To deal with the above two issues, we propose a "Teacher-Tutor-Junior Student-Senior Student" framework in our solution.

illustration

  • Teacher: action space generation
    Teacher is a strategy that finds a greedy action to minimize the maximum load rate (power flow/capacity) of all lines through enumurating all possible actions (~60k). Obviously, it is a time-consuming expert strategy.
    By calling Teacher Strategy in thousands of scenarios, we obtain an action library consisting of actions chosen in different scenarios. In the following procedure, we treat this action library as the action space.
    In our final solution, we filter out some actions that occur less frequently, and the size of final action library is 208. It well solves the issue of humongous action space.
  • Tutor: expert agent
    Tutor is also a greedy strategy similar to Teacher, the difference is that its search space is the reduced action space (208 in our solution), rather than the original action space. As a result, Tutor has a far higher decision-making speed. In this competition, the Tutor strategy can achieve a score of 40~45.
  • Junior Student: imitation learning
    To address the second challenge, we pre-train a neural network whose input is observation and output is probability distribution of all actions (i.e., Actor), to imitate the expert agent Tutor. We call this agent as Junior Student.
    Specifically, we feed Tutor different observations, and obtain corresponding greedy actions. Then, construct the labels by setting the probability of the chosen action as 1 while others as 0. Finally, train the neural network in a supervised learning manner, with the dataset in the form of (feature: observation, label: action probability).
    In our solution, the top-1 accuracy of Junior Student reaches 30%, while top-20 accuracy reaches 90%. The Junior Student strategy can achieve a score of ~40 in the competition.
  • Senior Student: reinforcement learning
    To achieve a better performance than Tutor, we build a PPO model named Senior Student, whose Actor Network is copied from Junior Student.
    Different from Tutor considers the short-term reward only, Senior Student focuses on the long-term reward and therefore performs better in the competition.
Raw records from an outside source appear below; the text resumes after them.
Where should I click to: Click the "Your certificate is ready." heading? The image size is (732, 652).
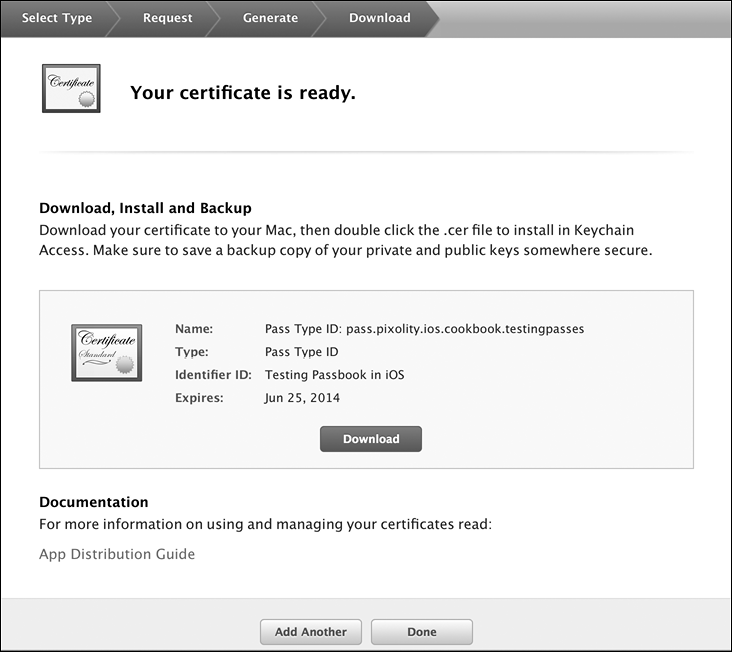pos(243,94)
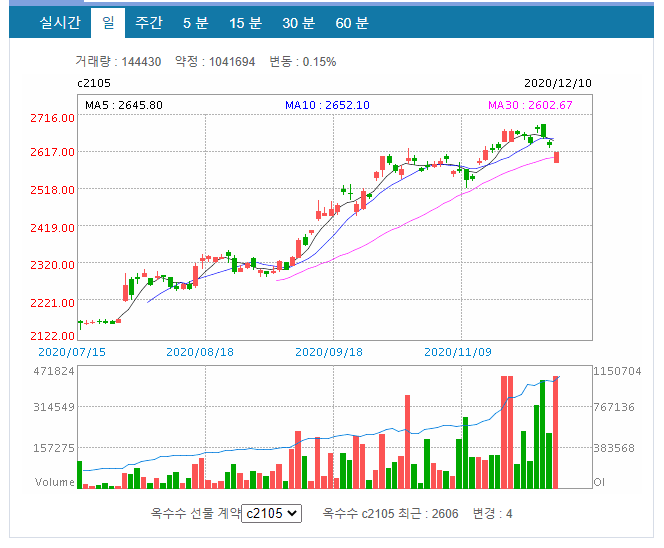Select the 일 daily chart tab
664x548 pixels.
tap(108, 23)
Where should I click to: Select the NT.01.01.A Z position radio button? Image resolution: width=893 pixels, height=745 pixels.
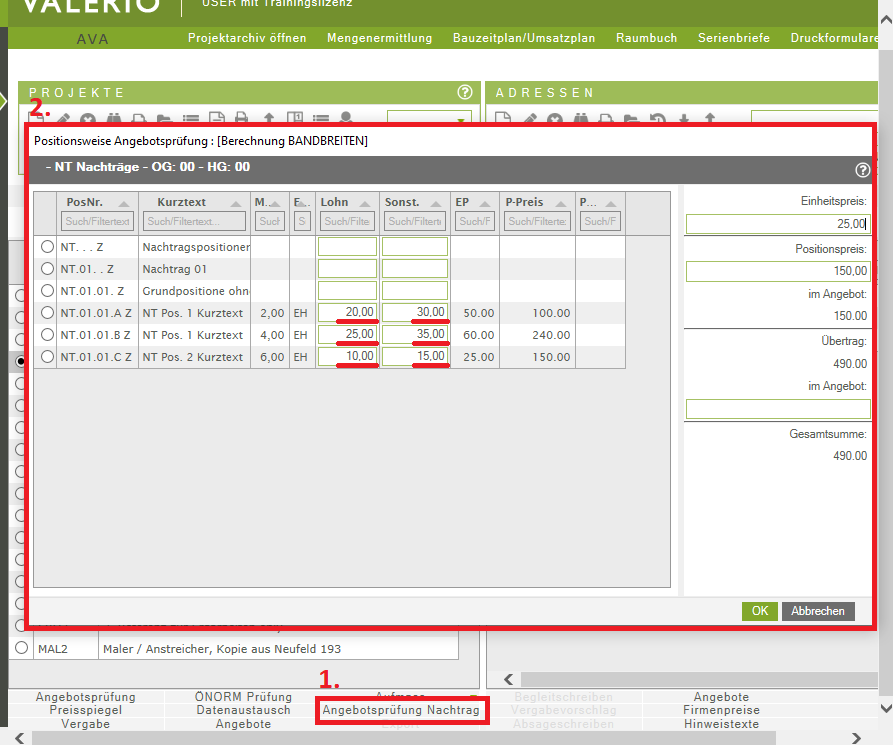click(47, 313)
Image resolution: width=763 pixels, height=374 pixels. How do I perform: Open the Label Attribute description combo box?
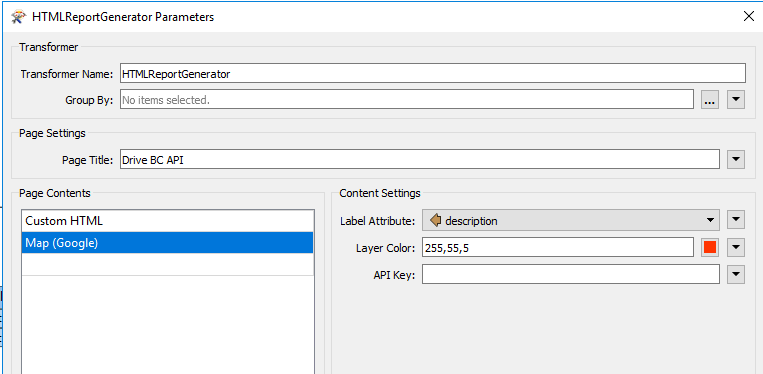pyautogui.click(x=570, y=221)
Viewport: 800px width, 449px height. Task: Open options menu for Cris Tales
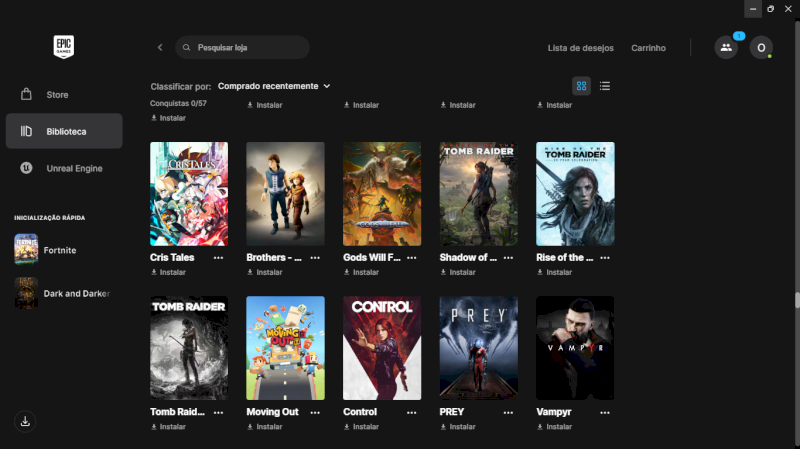218,257
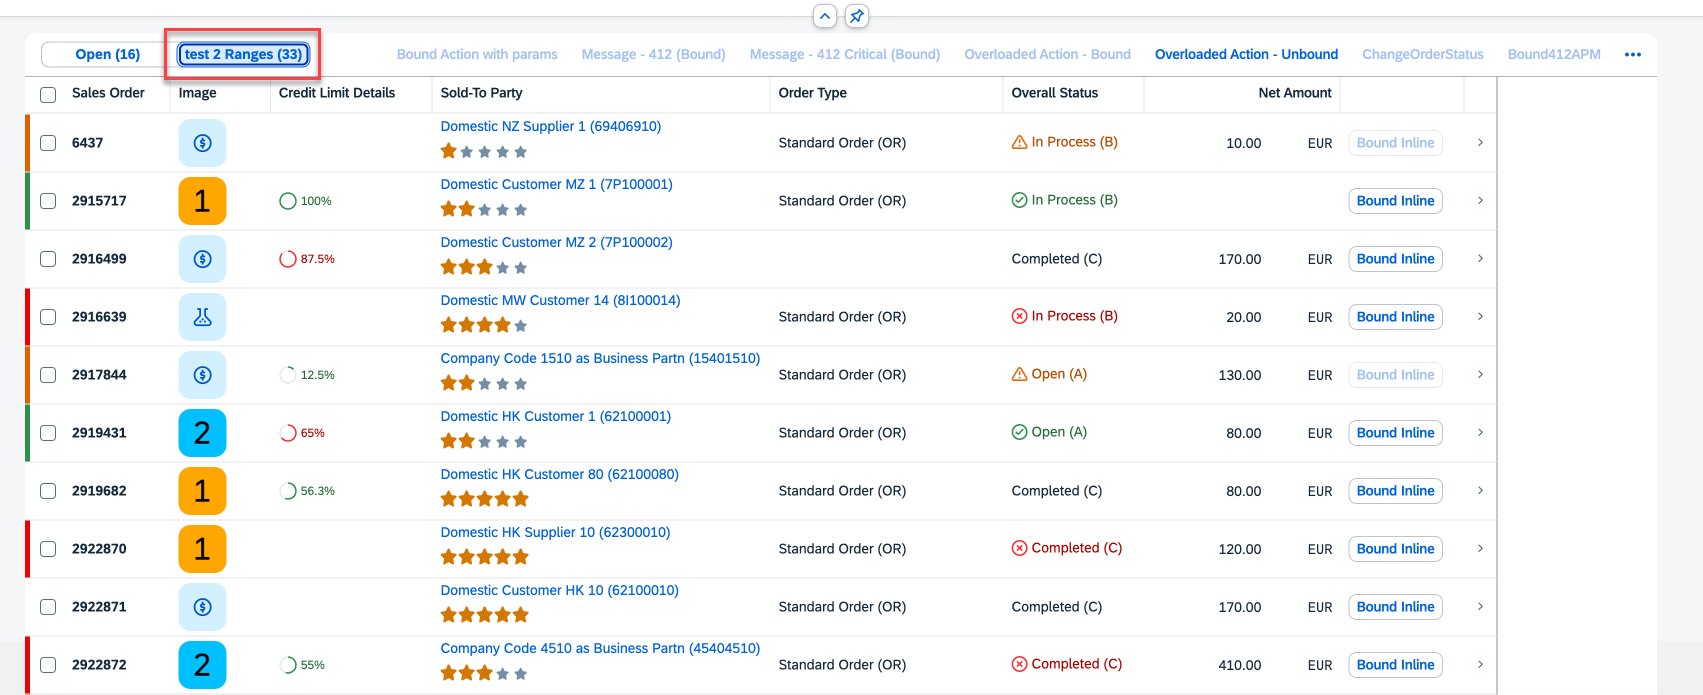
Task: Collapse the header with up chevron
Action: pos(825,16)
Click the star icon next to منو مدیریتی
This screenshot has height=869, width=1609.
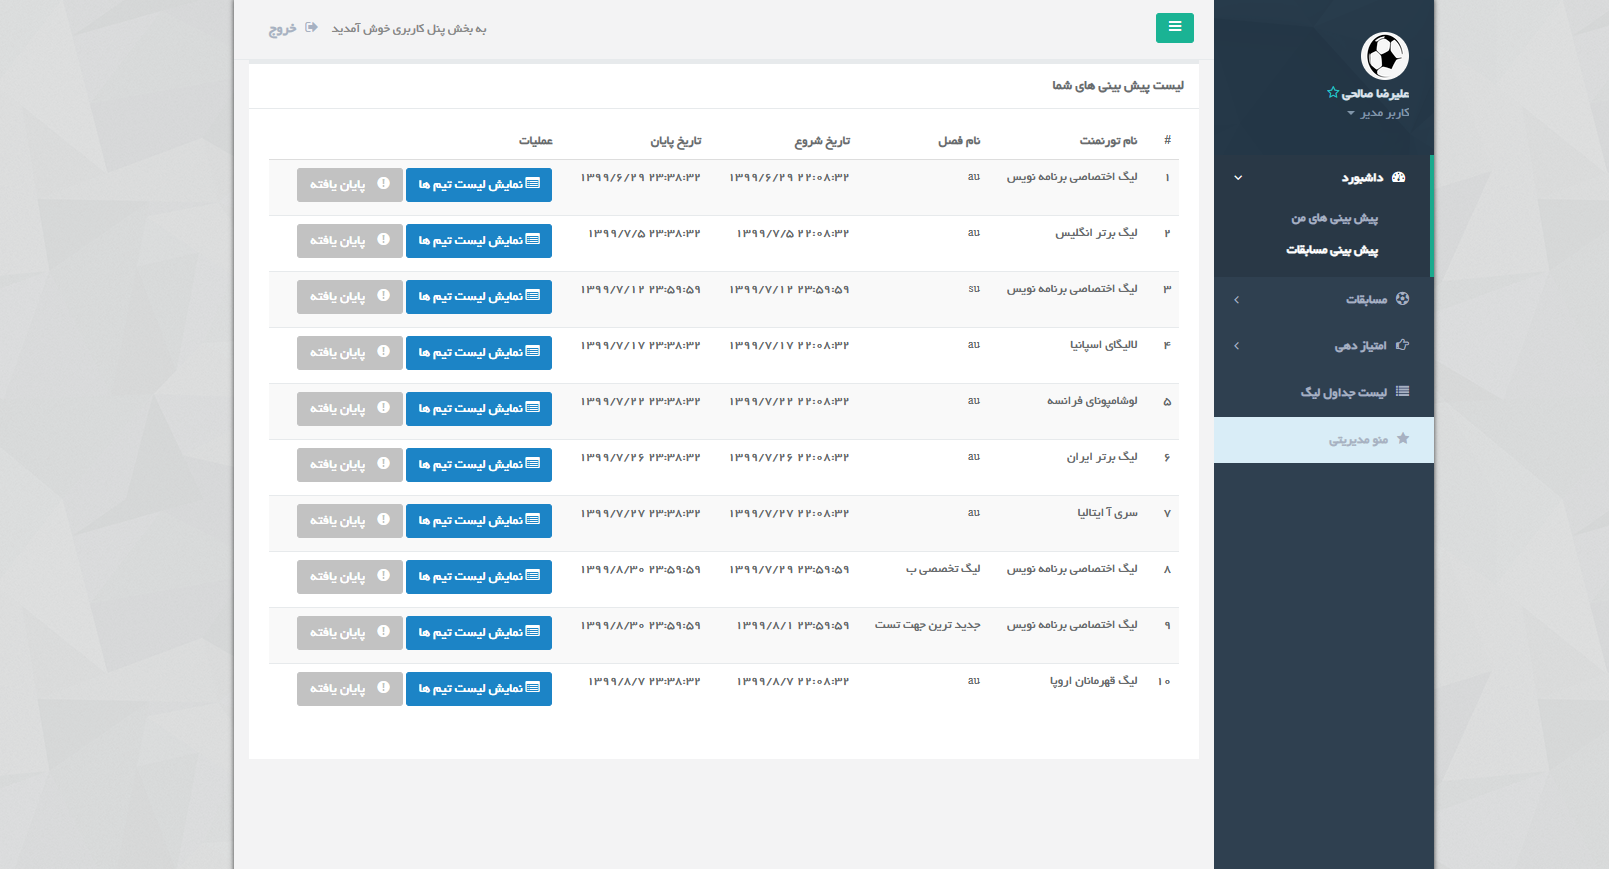coord(1403,439)
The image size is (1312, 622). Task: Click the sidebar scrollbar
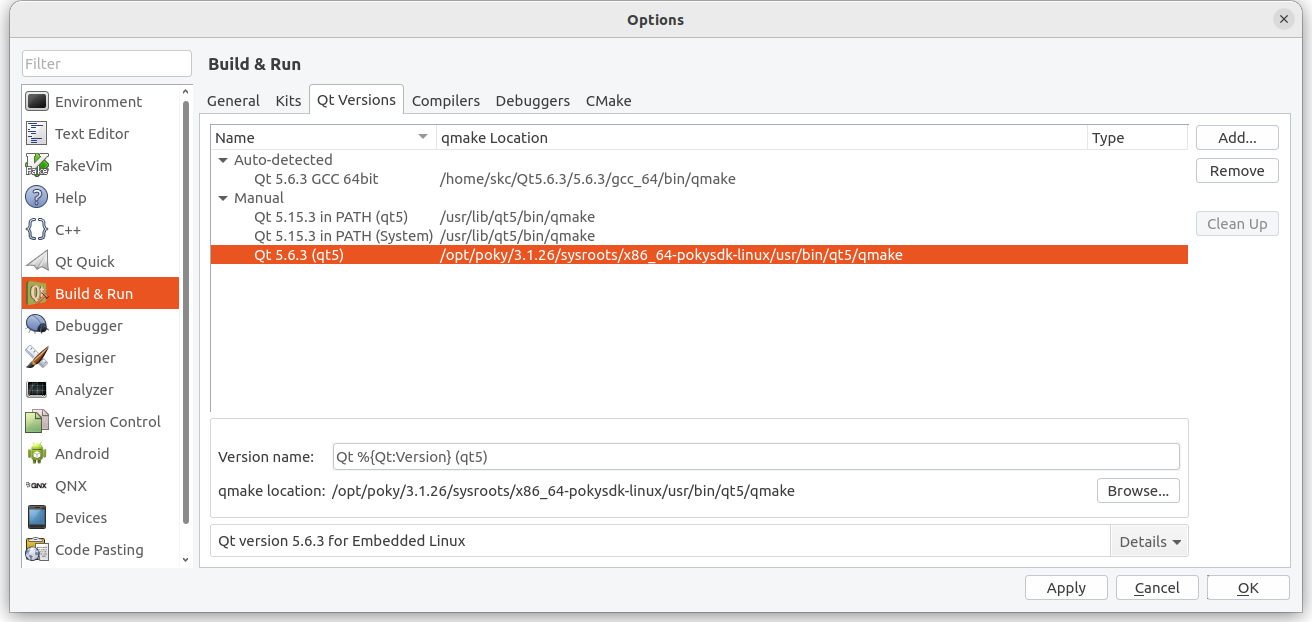coord(185,300)
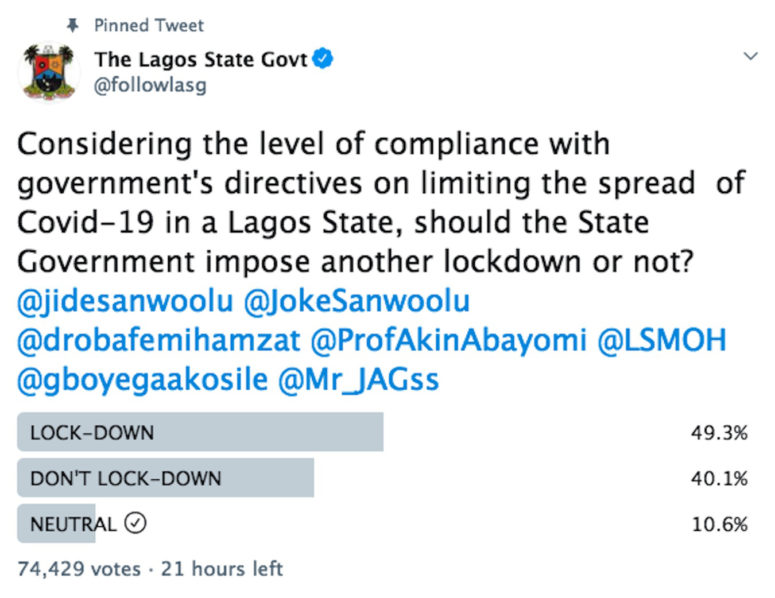Click the 74,429 votes count
The height and width of the screenshot is (598, 775).
click(x=79, y=568)
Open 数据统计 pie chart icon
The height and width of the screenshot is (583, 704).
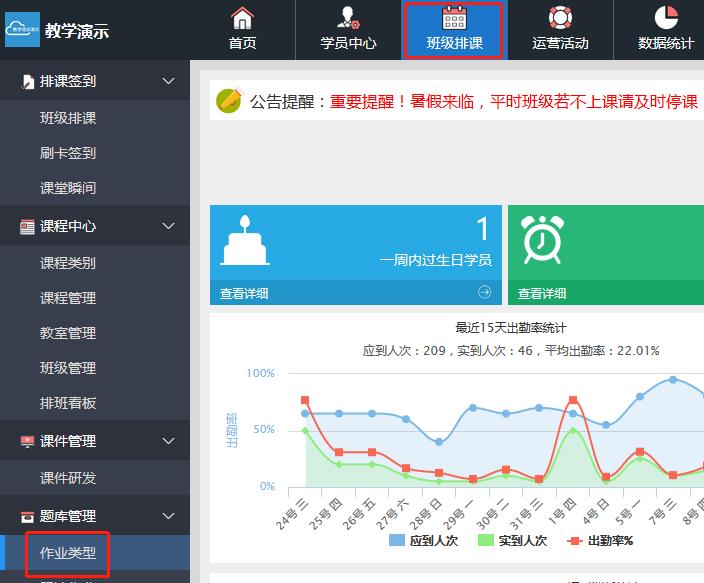666,18
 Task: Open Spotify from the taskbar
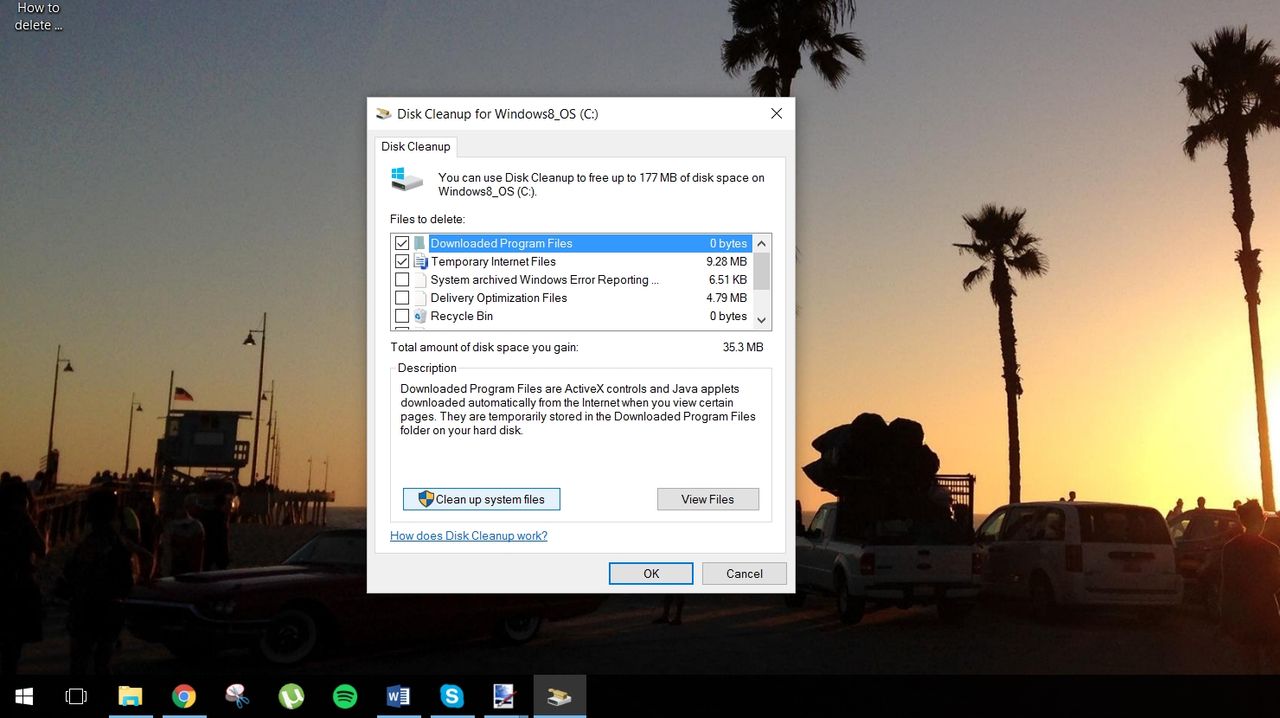[x=345, y=695]
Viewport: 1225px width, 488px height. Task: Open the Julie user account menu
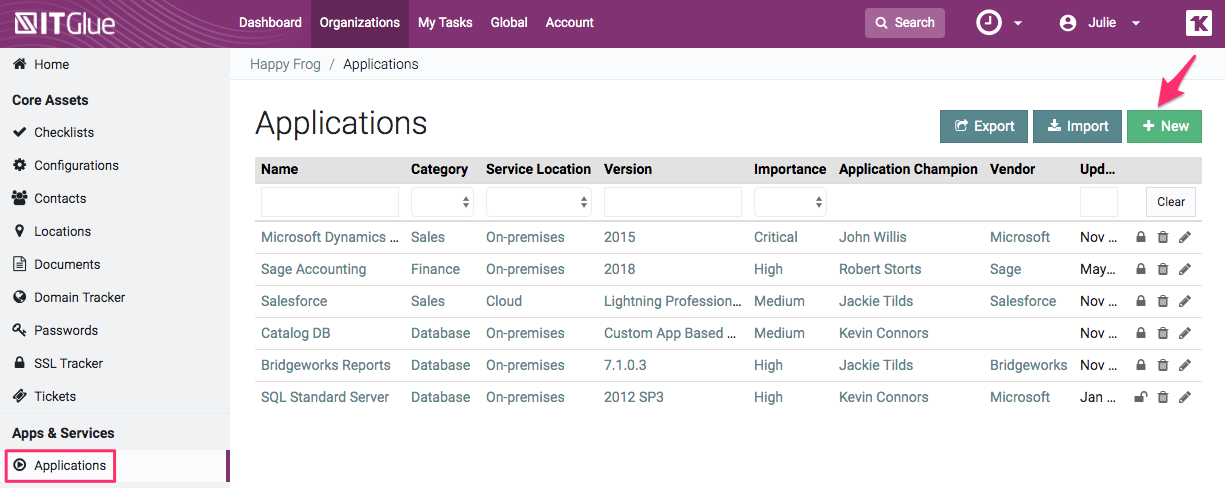tap(1100, 23)
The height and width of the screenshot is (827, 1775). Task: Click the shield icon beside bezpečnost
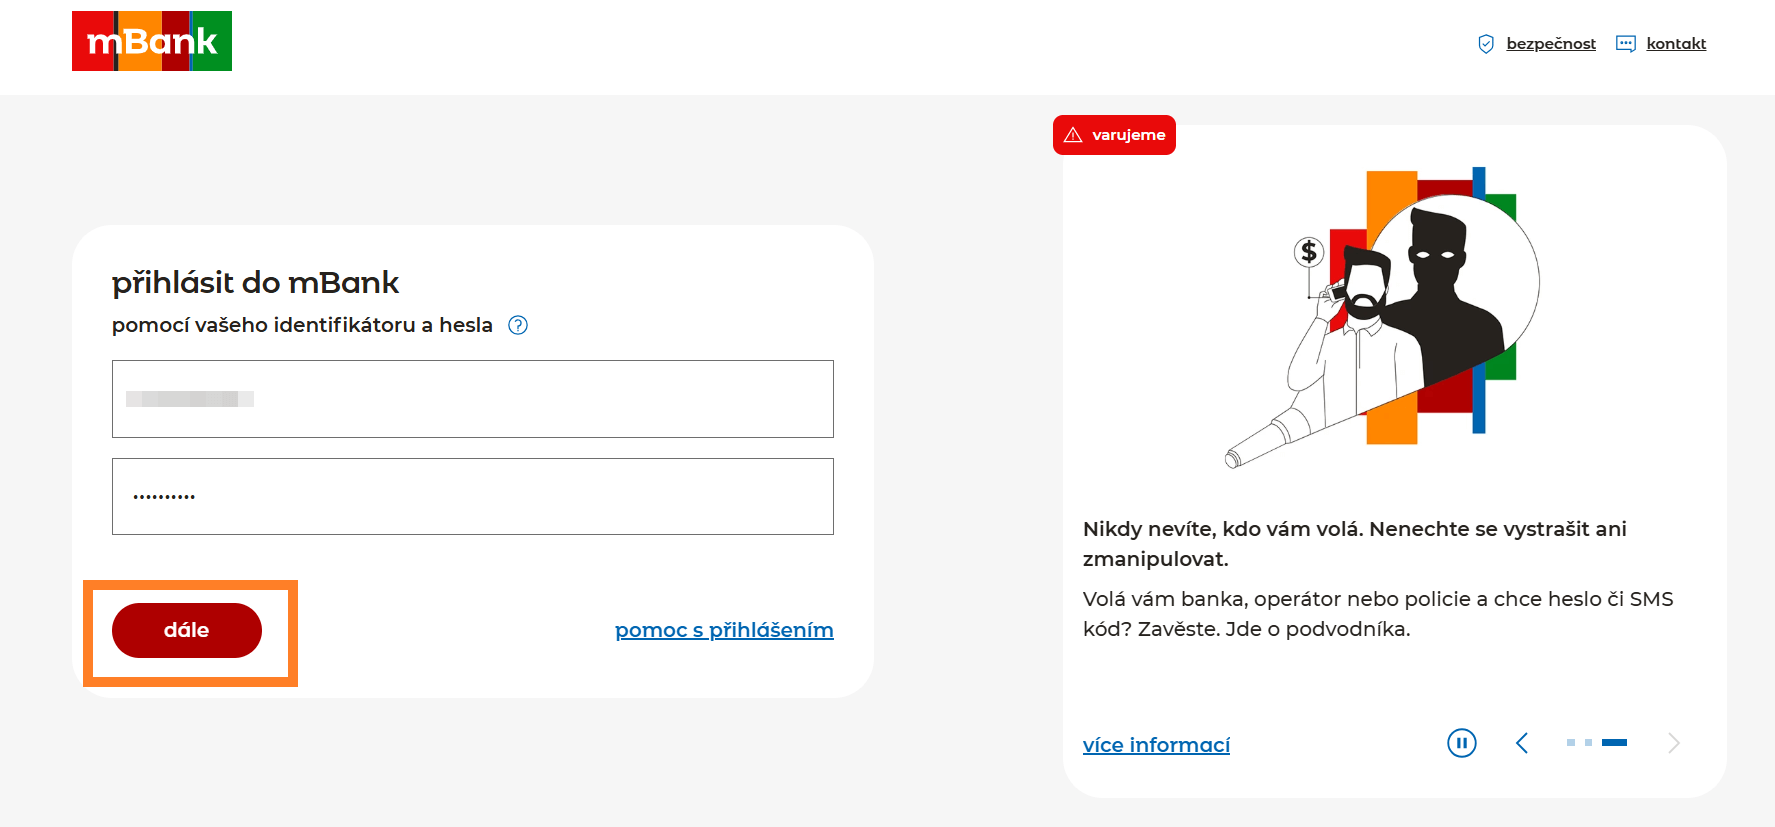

The Senior Student strategy can achieve a score of ~50.
    It is worth noting that Senior Student faces a risk of overfitting.

See more technical details in this video (released, click to see).

New Components

  • orchestrate_training.py Stage-based wrapper controlling the full pipeline.
  • config_orchestrator.json Central configuration file (stages, MORL weights, deployment).
  • morl_objectives.py Implements:
    • Dataset-driven metadata construction
      • Fairness, sustainability, structural metrics
      • Gated and preference-conditioned scalarization
  • analyze_morl_wandb_runs.py Post-training metric analysis and trade-off inspection.
  • Senior Student Multiple Senior student scripts have been added in order to be able to get baseline readings and test the MORL implementations

MORL Design

The reward is decomposed into blocks: Block Purpose Primary Longevity / survival Fairness Line load variance, curtailment equity Sustainability CO₂ emissions, renewable ratio Structural Risk proxy, N-1 proxy, economic cost, simplicity, L2RPN score Two scalarization modes are supported:

  • Gated MORL Secondary objectives activate only after survival exceeds a threshold.
  • Preference-Conditioned MORL Reward = weighted combination of objective blocks. Weights are configured in config_orchestrator.json.

Setup

1. Install Git LFS (required for model weights)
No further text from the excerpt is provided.